After having observed a 69% angiographically verified restenosis rate subsequent to infrapopliteal angioplasty of long lesions in CLI patients, Schmidt and colleagues 30 recently pioneered the application of drug-eluting balloons (DEB) in the infrapopliteal segment. 22 Very much in line with findings from the present study, mean lesion length in their 104 CLI patients was 176±88 mm. Follow-up angiography at 3 months revealed binary obstructive disease in 27.4% (comprising restenosis >50% in 19.1% and occlusion in 8.3%). Of note, the reobstructions were mainly focal, so angiography revealed binary restenosis / occlusion affecting the entire treated segment in only 9.5%. This non-randomized study may indicate a role for DEBs in the prevention of restenosis in the challenging infrapopliteal arteries.
Although the difference in the RVDs at the proximal and distal lesion sites was not significant within our series, probably due to limited sample size, there was a suggestion of a correlation of delta RVD with increasing lesion length (Figure). Thus, our data indicate that an ideal BTK stent has to be longer than those assessed in the DES trials10–12 and might have to accommodate diameter changes of the native artery over the length of the affected lesions.

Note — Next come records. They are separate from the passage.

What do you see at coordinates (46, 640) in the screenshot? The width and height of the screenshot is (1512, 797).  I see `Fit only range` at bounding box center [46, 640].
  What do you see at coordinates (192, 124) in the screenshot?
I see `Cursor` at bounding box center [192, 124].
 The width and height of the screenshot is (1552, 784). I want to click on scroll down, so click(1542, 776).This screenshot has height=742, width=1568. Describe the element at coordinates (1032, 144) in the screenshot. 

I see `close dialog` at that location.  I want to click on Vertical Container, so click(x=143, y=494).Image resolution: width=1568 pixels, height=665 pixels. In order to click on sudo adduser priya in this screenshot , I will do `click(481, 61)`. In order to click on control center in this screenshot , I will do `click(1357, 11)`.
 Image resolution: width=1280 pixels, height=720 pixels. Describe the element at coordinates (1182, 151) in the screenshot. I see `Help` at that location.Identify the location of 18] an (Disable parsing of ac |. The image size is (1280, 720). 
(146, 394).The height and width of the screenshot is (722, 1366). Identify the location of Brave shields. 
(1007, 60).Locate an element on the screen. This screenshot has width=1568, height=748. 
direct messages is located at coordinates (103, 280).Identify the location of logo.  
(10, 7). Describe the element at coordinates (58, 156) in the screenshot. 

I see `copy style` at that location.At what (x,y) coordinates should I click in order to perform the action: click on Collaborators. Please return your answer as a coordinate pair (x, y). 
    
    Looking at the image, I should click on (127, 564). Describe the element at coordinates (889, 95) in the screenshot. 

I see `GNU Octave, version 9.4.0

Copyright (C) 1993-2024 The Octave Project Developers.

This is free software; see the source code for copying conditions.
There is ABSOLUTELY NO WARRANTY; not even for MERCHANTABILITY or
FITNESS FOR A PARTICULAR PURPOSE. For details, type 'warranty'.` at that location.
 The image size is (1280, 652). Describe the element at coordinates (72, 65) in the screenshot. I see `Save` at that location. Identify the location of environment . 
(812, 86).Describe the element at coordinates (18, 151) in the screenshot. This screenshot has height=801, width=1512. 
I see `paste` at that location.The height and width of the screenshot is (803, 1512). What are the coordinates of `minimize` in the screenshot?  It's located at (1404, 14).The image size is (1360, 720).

The degree of calcification (mean score of 1.15) observed in the present series could impact upon recoil rates subsequent to infrapopliteal balloon dilation, for which infrapopliteal stenting can be advocated. Therefore, the degree of infrapopliteal calcification should be taken into consideration when deciding upon an anti-restenoses concept (DEB vs. DES).
Limitations
Our study has three major limitations. First, the number of observations is relatively small, which probably obscured any correlation of increasing RVD differences with lesion length. Second, considering that the assessment was based on angiography, a purely luminographic method, the true arterial diameters may have been underestimated in the present study. Third, the aim of this study was to describe the typical lesion pattern in CLI patients at our center. Thus, since serial angiography is not part of our institutional protocol, we have not specifically assessed clinical outcomes of patients from this study subsequent to angioplasty.
Conclusion
Our study provides important information on morphological characteristics of infrapopliteal occlusive disease in CLI patients. Infrapopliteal lesions in CLI patients are typically long, and the lesions lengths observed in everyday clinical practice are clearly beyond those treated within recent randomized DES trials.10–12,19 These findings should be taken into consideration in the development of further anti-restenosis concepts in this challenging subgroup of peripheral artery disease patients.